Petey is resting regally on a red-and-black checkerboard blanket atop the sofa in the living room of the Greenwich Village duplex that serves as a city crash pad for his mistress. Her main spread, in the countryside of New York's northern Westchester County, has other dogs and cats and fish. Horses too, though her Morgan mare, Rosie, is in an animal hospital down in Pennsylvania, undergoing surgery this morning to save her life.

When the phone rings, it's a friend eager for an update. "She came through like a trooper," Close reports, much relieved.

Rosie had a degenerative hoof disease, leaving the actress with two choices, "either put her down, or try the hospital." She didn't give it a second thought, whatever the cost. Rosie has been with her nine years, since her daughter, Annie, was 3. Though hot-blooded by nature, she'd make like a gentle plow horse whenever Close hoisted her daughter on top for a ride.

"She hadn't given up, and if she hadn't, I wouldn't," Close says of the hospitalized mare.


So here we are, firmly at Point A, awash in mushy animal-lover talk of Peteys and Gabys and Rosies. Close is curled up next to Petey, displaying a fluency about pure dog breeds and horsemanship worthy of a refined Greenwich matron.

Yet images of Cruella peer down from the walls.

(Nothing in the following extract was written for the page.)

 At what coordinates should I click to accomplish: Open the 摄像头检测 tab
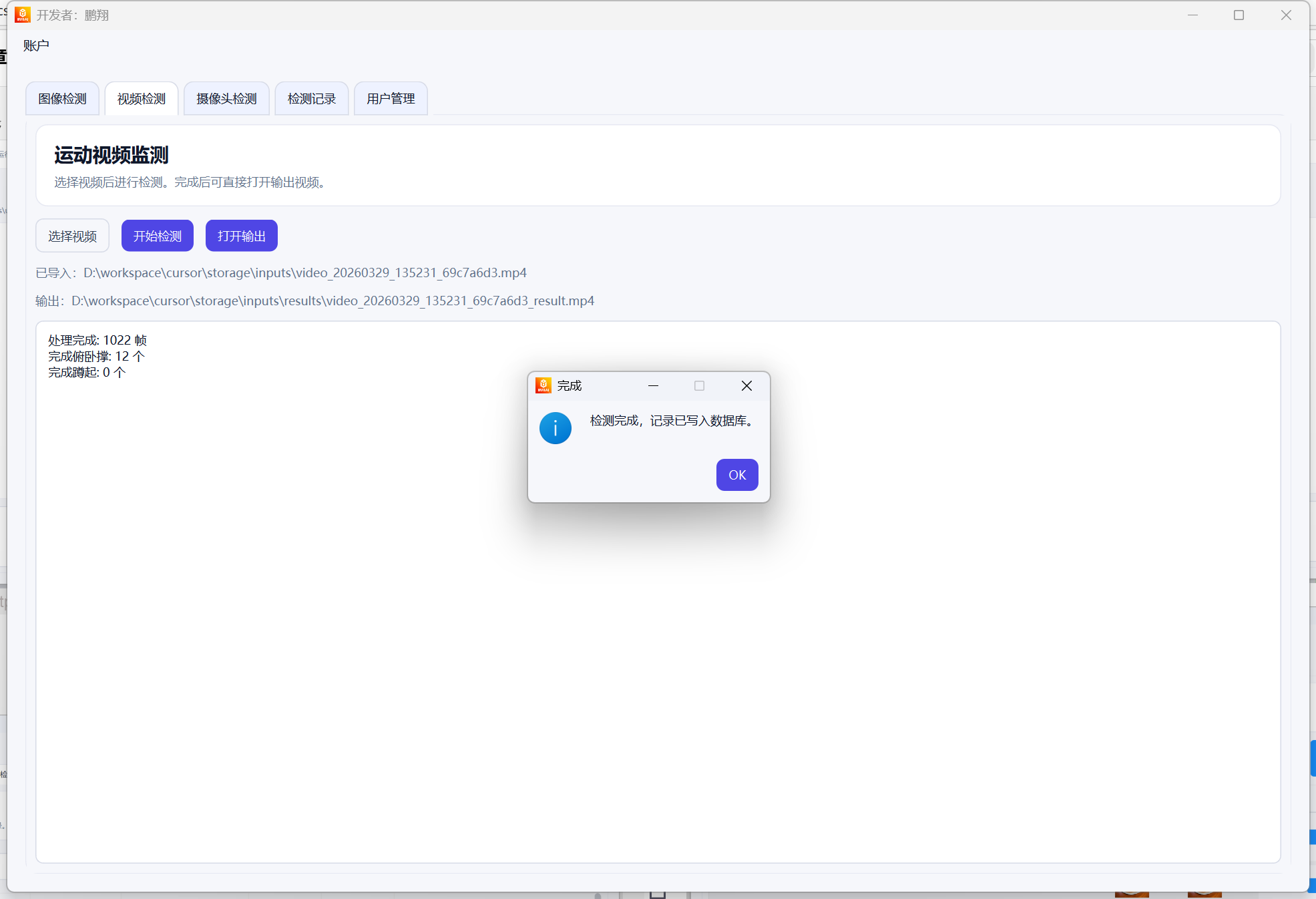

They're her keepsakes from the filming of "102" in London. There's a portrait of Cruella in her trademark spiked hair, half black and half white. Another shows one of the "ancestors" Cruella has been given for the sequel, modeled after a famous portrait of Queen Elizabeth I in a frilled-collar dress--except the face looks like you-know-who, complete with two-tone hair. There's also a rendering of the set designed by Assheton Gorton as Cruella's palace.

"This is modeled after a private museum in London. Look at that staircase!" Close says, and she's right, it's worthy of Scarlett O'Hara.

As she rises from the sofa to point out the details, her assistant hurries off to a nearby Mexican restaurant for chips and guacamole.